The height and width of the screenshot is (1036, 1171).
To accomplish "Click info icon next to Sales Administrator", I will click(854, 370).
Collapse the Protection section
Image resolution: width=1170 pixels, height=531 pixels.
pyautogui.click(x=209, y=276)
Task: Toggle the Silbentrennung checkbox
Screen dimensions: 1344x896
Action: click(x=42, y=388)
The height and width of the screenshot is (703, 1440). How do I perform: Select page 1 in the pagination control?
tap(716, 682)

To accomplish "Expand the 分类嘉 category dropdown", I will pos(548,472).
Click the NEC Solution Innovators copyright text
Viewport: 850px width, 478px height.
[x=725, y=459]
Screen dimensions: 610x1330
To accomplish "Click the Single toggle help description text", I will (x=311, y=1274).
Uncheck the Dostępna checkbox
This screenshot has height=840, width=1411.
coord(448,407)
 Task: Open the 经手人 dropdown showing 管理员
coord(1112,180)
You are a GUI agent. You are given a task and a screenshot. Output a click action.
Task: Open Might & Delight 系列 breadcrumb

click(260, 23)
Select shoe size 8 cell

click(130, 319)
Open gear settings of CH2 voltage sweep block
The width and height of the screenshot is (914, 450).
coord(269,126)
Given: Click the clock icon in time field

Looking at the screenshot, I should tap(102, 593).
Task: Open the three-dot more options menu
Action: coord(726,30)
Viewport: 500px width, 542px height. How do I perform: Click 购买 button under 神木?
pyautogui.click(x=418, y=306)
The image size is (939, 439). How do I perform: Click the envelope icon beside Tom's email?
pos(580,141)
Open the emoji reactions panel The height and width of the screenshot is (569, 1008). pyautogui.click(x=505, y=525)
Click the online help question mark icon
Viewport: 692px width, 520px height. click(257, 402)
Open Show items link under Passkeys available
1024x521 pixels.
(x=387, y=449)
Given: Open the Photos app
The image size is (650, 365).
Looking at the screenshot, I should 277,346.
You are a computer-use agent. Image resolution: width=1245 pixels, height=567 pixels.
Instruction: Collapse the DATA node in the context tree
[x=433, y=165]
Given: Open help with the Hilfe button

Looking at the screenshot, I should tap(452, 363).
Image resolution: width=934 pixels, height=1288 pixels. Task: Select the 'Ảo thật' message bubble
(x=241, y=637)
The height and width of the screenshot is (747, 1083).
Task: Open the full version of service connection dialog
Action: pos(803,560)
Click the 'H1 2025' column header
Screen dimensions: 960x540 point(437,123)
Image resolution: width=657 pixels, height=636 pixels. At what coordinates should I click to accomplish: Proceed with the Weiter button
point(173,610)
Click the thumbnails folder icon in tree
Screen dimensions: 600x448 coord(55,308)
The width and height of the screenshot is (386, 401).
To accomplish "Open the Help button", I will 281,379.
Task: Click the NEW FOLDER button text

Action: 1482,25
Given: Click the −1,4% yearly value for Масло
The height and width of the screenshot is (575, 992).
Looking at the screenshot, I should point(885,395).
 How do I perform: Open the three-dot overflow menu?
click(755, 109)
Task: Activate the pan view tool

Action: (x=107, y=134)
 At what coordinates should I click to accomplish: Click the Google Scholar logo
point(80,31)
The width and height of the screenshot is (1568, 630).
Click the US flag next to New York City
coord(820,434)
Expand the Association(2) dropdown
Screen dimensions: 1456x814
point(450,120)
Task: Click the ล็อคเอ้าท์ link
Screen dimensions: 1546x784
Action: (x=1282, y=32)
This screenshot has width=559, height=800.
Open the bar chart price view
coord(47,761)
..............................
* [WHAT THE TASK REQUIRES] Each entry above needs to be retyped exactly.

* [RESPONSE TO THIS EXERCISE]
The height and width of the screenshot is (1036, 1171).
To accomplish "Click info icon next to Sales Administrator", I will click(854, 370).
Collapse the Protection section
Image resolution: width=1170 pixels, height=531 pixels.
pyautogui.click(x=209, y=276)
Task: Toggle the Silbentrennung checkbox
Screen dimensions: 1344x896
Action: click(x=42, y=388)
The height and width of the screenshot is (703, 1440). How do I perform: Select page 1 in the pagination control?
tap(716, 682)

To accomplish "Expand the 分类嘉 category dropdown", I will pos(548,472).
Click the NEC Solution Innovators copyright text
Viewport: 850px width, 478px height.
[x=725, y=459]
Screen dimensions: 610x1330
To accomplish "Click the Single toggle help description text", I will (x=311, y=1274).
Uncheck the Dostępna checkbox
This screenshot has height=840, width=1411.
coord(448,407)
 Task: Open the 经手人 dropdown showing 管理员
coord(1112,180)
You are a GUI agent. You are given a task and a screenshot. Output a click action.
Task: Open Might & Delight 系列 breadcrumb

click(260, 23)
Select shoe size 8 cell

click(130, 319)
Open gear settings of CH2 voltage sweep block
The width and height of the screenshot is (914, 450).
coord(269,126)
Given: Click the clock icon in time field

Looking at the screenshot, I should tap(102, 593).
Task: Open the three-dot more options menu
Action: coord(726,30)
Viewport: 500px width, 542px height. How do I perform: Click 购买 button under 神木?
pyautogui.click(x=418, y=306)
The image size is (939, 439). How do I perform: Click the envelope icon beside Tom's email?
pos(580,141)
Open the emoji reactions panel The height and width of the screenshot is (569, 1008). pyautogui.click(x=505, y=525)
Click the online help question mark icon
Viewport: 692px width, 520px height. click(257, 402)
Open Show items link under Passkeys available
1024x521 pixels.
(x=387, y=449)
Given: Open the Photos app
The image size is (650, 365).
Looking at the screenshot, I should 277,346.
You are a computer-use agent. Image resolution: width=1245 pixels, height=567 pixels.
Instruction: Collapse the DATA node in the context tree
[x=433, y=165]
Given: Open help with the Hilfe button

Looking at the screenshot, I should tap(452, 363).
Image resolution: width=934 pixels, height=1288 pixels. Task: Select the 'Ảo thật' message bubble
(x=241, y=637)
The height and width of the screenshot is (747, 1083).
Task: Open the full version of service connection dialog
Action: pos(803,560)
Click the 'H1 2025' column header
Screen dimensions: 960x540 point(437,123)
Image resolution: width=657 pixels, height=636 pixels. At what coordinates should I click to accomplish: Proceed with the Weiter button
point(173,610)
Click the thumbnails folder icon in tree
Screen dimensions: 600x448 coord(55,308)
The width and height of the screenshot is (386, 401).
To accomplish "Open the Help button", I will 281,379.
Task: Click the NEW FOLDER button text

Action: 1482,25
Given: Click the −1,4% yearly value for Масло
The height and width of the screenshot is (575, 992).
Looking at the screenshot, I should point(885,395).
 How do I perform: Open the three-dot overflow menu?
click(755, 109)
Task: Activate the pan view tool

Action: (x=107, y=134)
 At what coordinates should I click to accomplish: Click the Google Scholar logo
point(80,31)
The width and height of the screenshot is (1568, 630).
Click the US flag next to New York City
coord(820,434)
Expand the Association(2) dropdown
Screen dimensions: 1456x814
point(450,120)
Task: Click the ล็อคเอ้าท์ link
Screen dimensions: 1546x784
Action: (x=1282, y=32)
This screenshot has width=559, height=800.
Open the bar chart price view
coord(47,761)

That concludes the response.